Missionaries gain access to Amazon’s Indigenous peoples despite pandemic

Uncontacted Indigenous people look up at an aircraft in the western Brazilian state of Acre in 2009.
Photo by Gleilson Miranda/Government of Acre/Creative Commons

Missionaries gain access to Amazon’s Indigenous peoples despite pandemic

When the first COVID-19 cases hit Brazil in March, the government agency in charge of protecting the country’s Indigenous peoples, the National Indigenous Foundation, ordered all civilians to leave the Indigenous reservations. Only essential workers, such as health care personnel and those involved in food distribution, could remain.

But a new law signed by President Jair Bolsonaro on July 7 has made an exception for one group: Christian missionaries. A simple form from a doctor vouching for a faith worker’s health is enough to allow the person to stay as an essential worker.

According to Eliesio Marubo, a lawyer for the Indigenous Peoples Association of the River Javari Valley, known as UNIVAJA, some missionaries had never heeded the order to leave. “A few villages reported that there were evangelical missionaries in their areas who refused to go away,” Marubo told Religion News Service.

In April, UNIVAJA sued to force the expulsion of several evangelical missionaries, at least two of whom are U.S. citizens, from the Javari Valley, an important legal victory against a group that is closely aligned with Balsonaro.

Now, Indigenous groups and those who defend their rights worry that the new law will prompt missionaries to enter their reservations, which have long been protected by the Brazilian government in an effort to preserve their culture.

“We’re questioning the legislation in order to restore the self-determination prerogative of the Indigenous peoples,” explained Marubo, a member of the Indigenous Marubo people himself.

Sydney Possuelo, who created the government’s National Indigenous Foundation’s department of isolated peoples in the 1980s, explained that missionaries often offer gifts, particularly much-needed iron tools.

Establishing contact

“Attracted by them (tools), the isolated Indigenous peoples agree to listen to preachers. So, you attract them through their fragility, through the technical unbalance between our societies. That’s not exactly a Christian principle,” he told RNS.
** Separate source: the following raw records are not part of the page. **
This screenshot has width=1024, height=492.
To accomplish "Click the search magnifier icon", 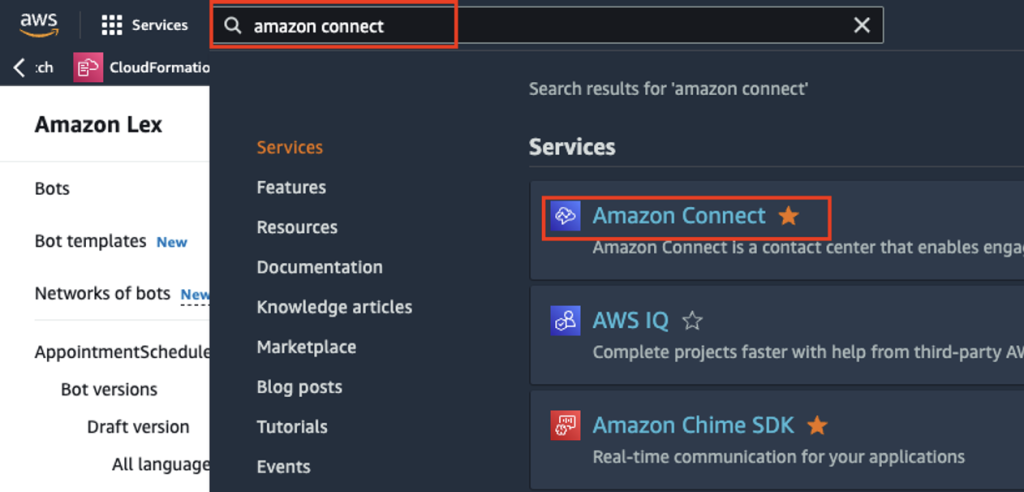I will point(232,25).
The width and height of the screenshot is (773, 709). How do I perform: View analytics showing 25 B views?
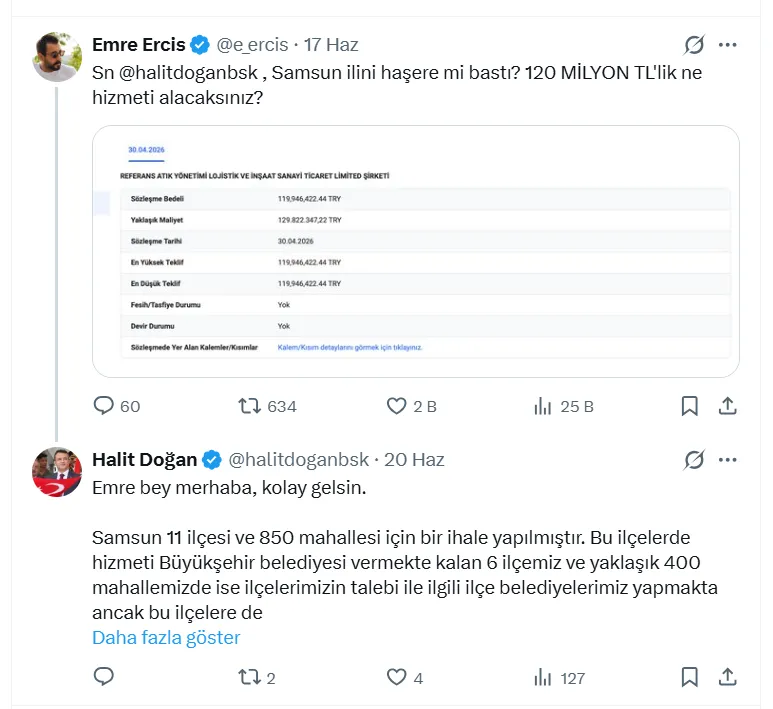coord(542,406)
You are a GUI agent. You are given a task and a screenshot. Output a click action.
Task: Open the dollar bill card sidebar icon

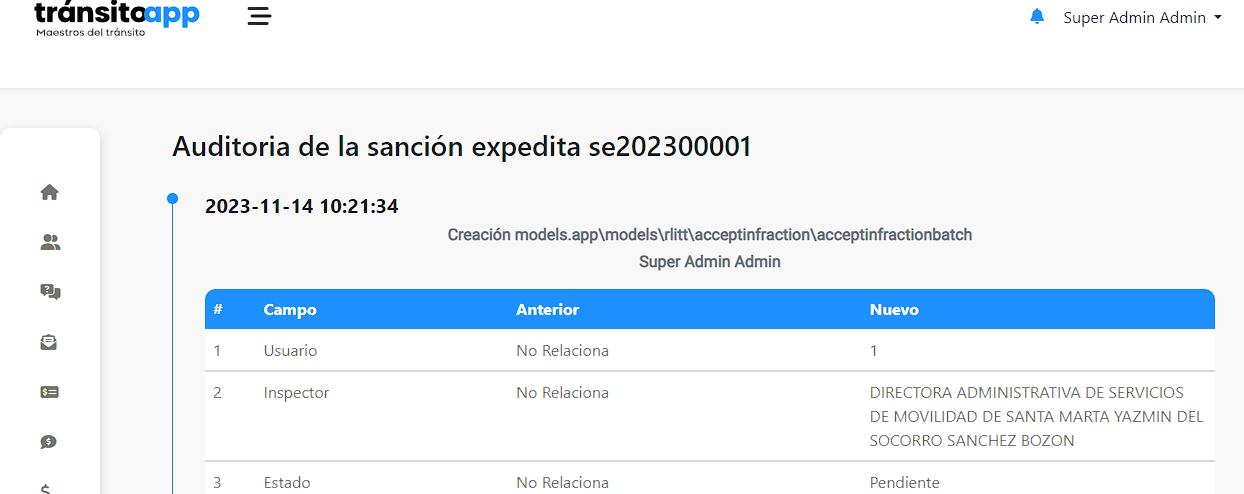point(49,392)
In the 1990s, as president of the foundation, known as FUNAI, Possuelo stopped missionaries from proselytizing among the then newly contacted Zo’é people. “I suggested they should pursue activities related to health care, education and other needs of the Indigenous peoples, except religious proselytism. But that was what they wanted,” he recalled.

Cleber Buzzato, assistant secretary of the Catholic Church’s Indigenous Missionary Council, agreed that “every possible contact established with isolated peoples should be their initiative and not the outsiders’.”

Reprinted from Religion News Service.